Work to do =
Rewrite the lines from the one containing "The width and height of the screenshot is (2317, 1195)." through the end of the entries as a JSON list of strings, one string per line, leaving out blank lines and including both ends.

Source data =
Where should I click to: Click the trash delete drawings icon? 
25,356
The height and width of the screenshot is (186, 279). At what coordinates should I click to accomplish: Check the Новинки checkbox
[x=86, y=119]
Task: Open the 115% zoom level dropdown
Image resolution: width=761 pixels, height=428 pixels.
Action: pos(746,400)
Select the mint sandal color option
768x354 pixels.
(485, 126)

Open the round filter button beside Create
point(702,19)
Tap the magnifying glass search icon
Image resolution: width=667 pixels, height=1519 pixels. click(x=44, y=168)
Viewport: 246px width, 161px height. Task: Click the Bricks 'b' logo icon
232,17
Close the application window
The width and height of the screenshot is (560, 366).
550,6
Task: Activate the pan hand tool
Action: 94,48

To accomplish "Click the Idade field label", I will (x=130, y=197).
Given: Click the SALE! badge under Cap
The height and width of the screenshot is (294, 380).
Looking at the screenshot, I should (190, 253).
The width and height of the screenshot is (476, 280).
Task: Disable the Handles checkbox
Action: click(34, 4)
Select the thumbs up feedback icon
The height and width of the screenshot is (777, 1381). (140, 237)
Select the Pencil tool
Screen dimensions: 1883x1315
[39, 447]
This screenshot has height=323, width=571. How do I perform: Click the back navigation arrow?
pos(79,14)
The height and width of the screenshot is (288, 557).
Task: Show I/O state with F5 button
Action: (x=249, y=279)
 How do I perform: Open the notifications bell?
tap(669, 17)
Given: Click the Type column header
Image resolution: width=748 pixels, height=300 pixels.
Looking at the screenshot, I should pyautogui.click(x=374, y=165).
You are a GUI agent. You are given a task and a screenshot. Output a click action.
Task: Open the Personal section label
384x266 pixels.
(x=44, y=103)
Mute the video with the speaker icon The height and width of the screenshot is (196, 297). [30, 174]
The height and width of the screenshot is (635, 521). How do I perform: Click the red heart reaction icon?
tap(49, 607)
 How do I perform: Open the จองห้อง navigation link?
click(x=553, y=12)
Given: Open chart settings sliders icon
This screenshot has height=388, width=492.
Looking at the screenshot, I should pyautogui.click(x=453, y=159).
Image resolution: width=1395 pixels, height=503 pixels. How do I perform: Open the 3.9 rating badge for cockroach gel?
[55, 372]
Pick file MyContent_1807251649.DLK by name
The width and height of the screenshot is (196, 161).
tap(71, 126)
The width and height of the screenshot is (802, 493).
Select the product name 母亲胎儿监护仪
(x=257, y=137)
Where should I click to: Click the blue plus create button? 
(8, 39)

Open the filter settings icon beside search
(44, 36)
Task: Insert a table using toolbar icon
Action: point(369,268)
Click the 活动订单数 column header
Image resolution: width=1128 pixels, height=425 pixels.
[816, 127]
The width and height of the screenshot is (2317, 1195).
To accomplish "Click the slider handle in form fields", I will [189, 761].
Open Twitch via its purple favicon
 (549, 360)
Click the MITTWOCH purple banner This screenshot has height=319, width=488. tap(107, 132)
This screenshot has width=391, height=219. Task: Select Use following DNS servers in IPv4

Exercise answer =
[
  "The width and height of the screenshot is (2317, 1195).",
  "To accomplish \"Click the slider handle in form fields\", I will [189, 761].",
  "Open Twitch via its purple favicon",
  " (549, 360)",
  "Click the MITTWOCH purple banner This screenshot has height=319, width=488. tap(107, 132)",
  "This screenshot has width=391, height=219. Task: Select Use following DNS servers in IPv4"
]